In a summary of a study made available to reporters by Reagan administration officials recently, the experts said the weapons appeared to be part of "sophisticated plans for a protracted conflict, rather than for a series of quick, hit-and-run operations designed to harass" Chilean government forces.
The unidentified experts who prepared the study said about 70 tons of munitions, including more than 3,300 American-made M-16 rifles and more than two million rounds of ammunition, was the largest clandestine leftist arsenal ever found in this hemisphere.

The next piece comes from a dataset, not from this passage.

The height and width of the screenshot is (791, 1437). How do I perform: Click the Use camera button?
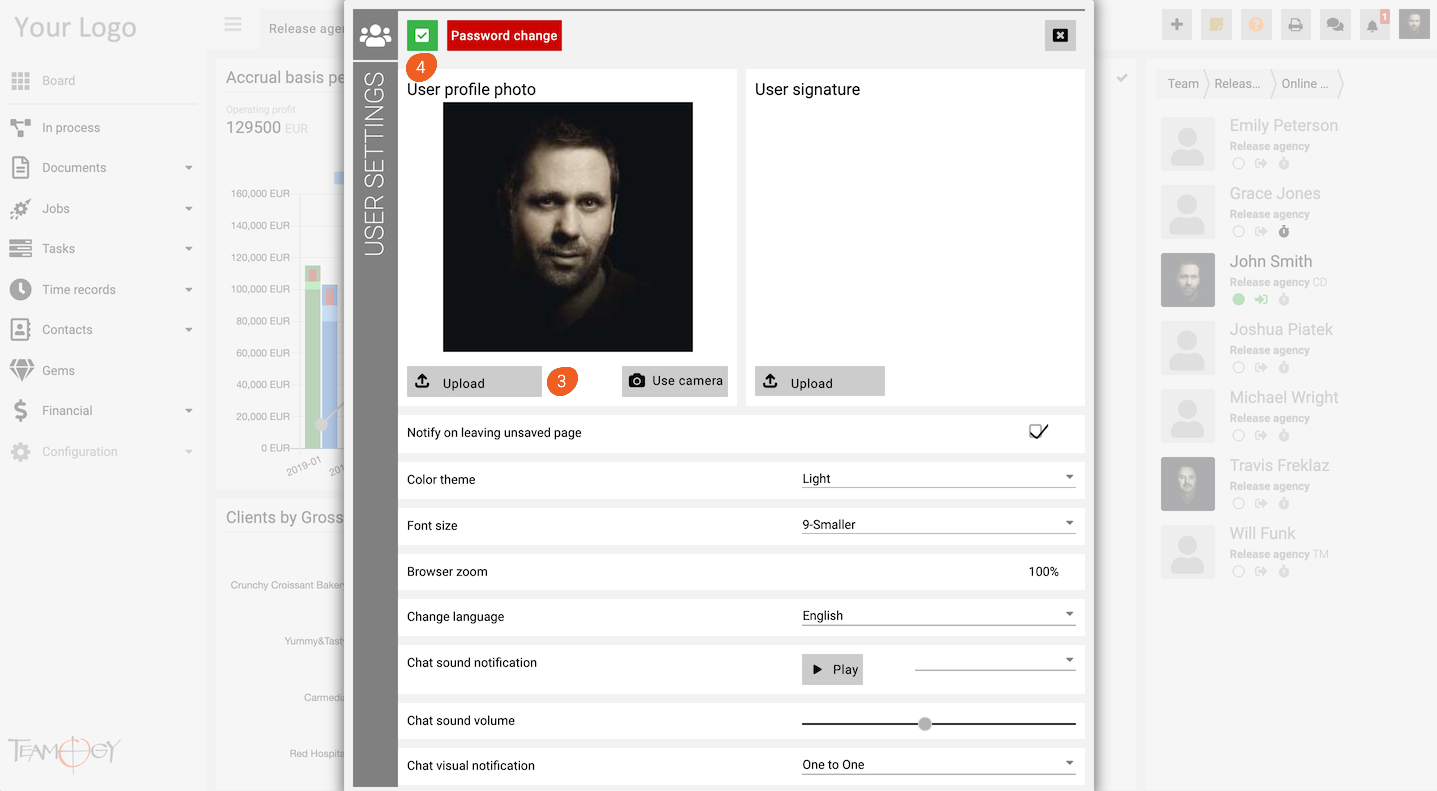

The arms, much of which are now stacked in a vast storeroom at the century-old War Arsenals complex in Santiago, were found buried at 10 sites from early August through early September. Most of the places were around the southern edge of the Atacama Desert, about 400 miles north of Santiago.
Robert S. Gelbard, deputy assistant secretary of state for South America, said in a telephone interview that the United States considered the discovery of the arms a sign of a "major threat to the hemisphere." He said American officials intended to raise the issue with the Soviet government.
"We feel very strongly about this," he said. "We know it is Cuba who did it, and we assume the Soviet Union is behind it."
Gelbard said the United States intended to prevent Chile from becoming "the site of an East-West confrontation."